A meal contains not only carbohydrate but also fat and protein, and thus it is of interest to know what effect these substrates have on hepatic glucose disposal. The impact of lipids on NHGU has been examined with pancreatic hormones clamped and the portal signal present, as well as infusion of nicotinic acid to suppress endogenous lipolysis. Under these conditions, peripheral infusion of a lipid emulsion to maintain nonesterified fatty acid concentrations at their basal levels was associated with a significant (∼50%) reduction in NHGU compared with a control group that received no lipid infusion. The suppression of NHGU in the lipid-infused group was attributable to a combination of stimulation of hepatic glucose production and blunting of hepatic glucose uptake (27). The number and diversity of amino acids have made the examination of interactions between carbohydrate and protein more complex. Under hyperinsulinemic hyperglycemic clamp conditions, portal but not peripheral infusion of a gluconeogenic amino acid mixture (serine, threonine, glutamine, glutamate, glycine, and alanine) significantly blunted NHGU (∼50%) in the presence of the portal glucose signal but not in its absence (28, 29). On the other hand, when a mixture containing the 20 common dietary amino acids was delivered under hyperinsulinemic hyperglycemic clamp conditions in the absence of the portal signal, it brought about a blunting of NHGU (30); interaction between the 20 amino acid mixture and portal glucose delivery has not been examined. Both glucose and amino acids in the hepatoportal region are known to initiate neural signals that are transmitted to the brain, with some of the amino acids having stimulatory effects and others having suppressive effects on afferent firing rates (3133). It is thus likely that competition or interaction among the various amino acids and glucose alter the transmission of a neural signal responsible for modulating hepatic substrate extraction. In summary, both fat and amino acids affect the liver’s response to glucose delivery, but much work remains to be done to understand the relationships among the macronutrients and their components in the regulation of NHGU.

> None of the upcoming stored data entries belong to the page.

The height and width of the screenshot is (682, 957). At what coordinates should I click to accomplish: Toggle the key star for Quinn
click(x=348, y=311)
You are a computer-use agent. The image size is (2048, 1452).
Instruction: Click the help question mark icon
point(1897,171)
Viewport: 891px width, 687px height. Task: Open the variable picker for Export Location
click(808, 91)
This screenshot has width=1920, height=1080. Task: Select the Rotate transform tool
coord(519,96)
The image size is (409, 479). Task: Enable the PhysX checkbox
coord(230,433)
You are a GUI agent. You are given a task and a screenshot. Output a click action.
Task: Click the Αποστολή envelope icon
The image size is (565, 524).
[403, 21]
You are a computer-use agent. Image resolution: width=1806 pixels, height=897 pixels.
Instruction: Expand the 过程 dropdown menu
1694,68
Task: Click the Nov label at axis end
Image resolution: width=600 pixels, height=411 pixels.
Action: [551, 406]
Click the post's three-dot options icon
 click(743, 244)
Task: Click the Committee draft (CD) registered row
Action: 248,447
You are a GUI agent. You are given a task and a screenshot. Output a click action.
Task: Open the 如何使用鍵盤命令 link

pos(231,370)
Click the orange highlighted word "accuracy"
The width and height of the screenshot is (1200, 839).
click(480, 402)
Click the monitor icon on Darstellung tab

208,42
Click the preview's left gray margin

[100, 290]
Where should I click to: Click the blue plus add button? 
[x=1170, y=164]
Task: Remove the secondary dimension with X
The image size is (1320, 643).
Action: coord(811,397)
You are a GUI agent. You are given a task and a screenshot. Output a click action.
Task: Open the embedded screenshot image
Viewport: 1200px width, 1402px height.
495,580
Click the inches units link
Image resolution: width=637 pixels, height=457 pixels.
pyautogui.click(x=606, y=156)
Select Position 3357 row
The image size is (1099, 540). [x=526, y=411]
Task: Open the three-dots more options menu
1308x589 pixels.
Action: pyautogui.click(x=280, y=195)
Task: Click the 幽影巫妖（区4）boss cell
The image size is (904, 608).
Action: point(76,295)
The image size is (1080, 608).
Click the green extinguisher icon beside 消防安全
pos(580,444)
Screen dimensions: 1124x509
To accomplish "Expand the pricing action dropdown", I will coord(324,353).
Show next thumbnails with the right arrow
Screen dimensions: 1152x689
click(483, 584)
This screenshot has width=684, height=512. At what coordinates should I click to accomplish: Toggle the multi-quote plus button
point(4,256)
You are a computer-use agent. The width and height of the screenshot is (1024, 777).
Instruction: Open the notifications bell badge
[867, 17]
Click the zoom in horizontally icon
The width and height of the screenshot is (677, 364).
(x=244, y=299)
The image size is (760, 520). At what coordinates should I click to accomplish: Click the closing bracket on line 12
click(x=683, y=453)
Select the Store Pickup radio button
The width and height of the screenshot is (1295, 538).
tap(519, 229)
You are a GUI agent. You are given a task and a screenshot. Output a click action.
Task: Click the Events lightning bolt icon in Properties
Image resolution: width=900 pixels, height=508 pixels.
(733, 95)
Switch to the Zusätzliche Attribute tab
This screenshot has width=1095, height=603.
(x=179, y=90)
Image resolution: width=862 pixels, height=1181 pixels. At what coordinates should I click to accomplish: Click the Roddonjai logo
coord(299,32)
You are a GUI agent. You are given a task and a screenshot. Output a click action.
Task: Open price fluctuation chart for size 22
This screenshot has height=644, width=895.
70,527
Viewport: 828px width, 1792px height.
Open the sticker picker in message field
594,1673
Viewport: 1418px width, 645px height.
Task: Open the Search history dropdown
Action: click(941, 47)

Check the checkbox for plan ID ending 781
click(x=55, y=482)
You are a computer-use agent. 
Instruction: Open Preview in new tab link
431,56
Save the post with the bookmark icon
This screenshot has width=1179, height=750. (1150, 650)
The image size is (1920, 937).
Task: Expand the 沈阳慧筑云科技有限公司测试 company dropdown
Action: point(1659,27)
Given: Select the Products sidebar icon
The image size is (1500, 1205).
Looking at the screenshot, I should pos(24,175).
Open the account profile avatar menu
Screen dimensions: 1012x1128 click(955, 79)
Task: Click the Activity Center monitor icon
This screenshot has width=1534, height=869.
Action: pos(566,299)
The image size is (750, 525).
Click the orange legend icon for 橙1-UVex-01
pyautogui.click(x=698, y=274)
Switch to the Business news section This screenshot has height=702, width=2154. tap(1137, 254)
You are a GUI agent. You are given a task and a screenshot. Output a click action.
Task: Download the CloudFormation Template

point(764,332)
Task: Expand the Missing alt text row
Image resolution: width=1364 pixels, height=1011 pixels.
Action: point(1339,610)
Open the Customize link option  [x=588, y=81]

Mediators of the portal glucose signal.

The liver is innervated by parasympathetic, sympathetic and nonadrenergic, noncholinergic (including nitrergic) nerves (3437). A role for the central nervous system in the control of liver glucose metabolism is generally supported by the literature (3840). Electrophysiologic data confirm that glucosensors in the hepatoportal region transmit signals to the hypothalamus (41), and total hepatic denervation ablates both the hepatic and muscle responses to portal glucose delivery (42). The manner in which the portal glucose signal is sensed and signals to muscle and liver remains unclear, however. One possibility is that afferent nerves carry information from the hepatoportal region to the brain, which then signals muscle and liver through efferent nerves. Alternatively, the information sent to the brain could bring about a neural signal to one organ or the other, with the subsequent release of a hepatokine or myokine to coordinate the response between tissues.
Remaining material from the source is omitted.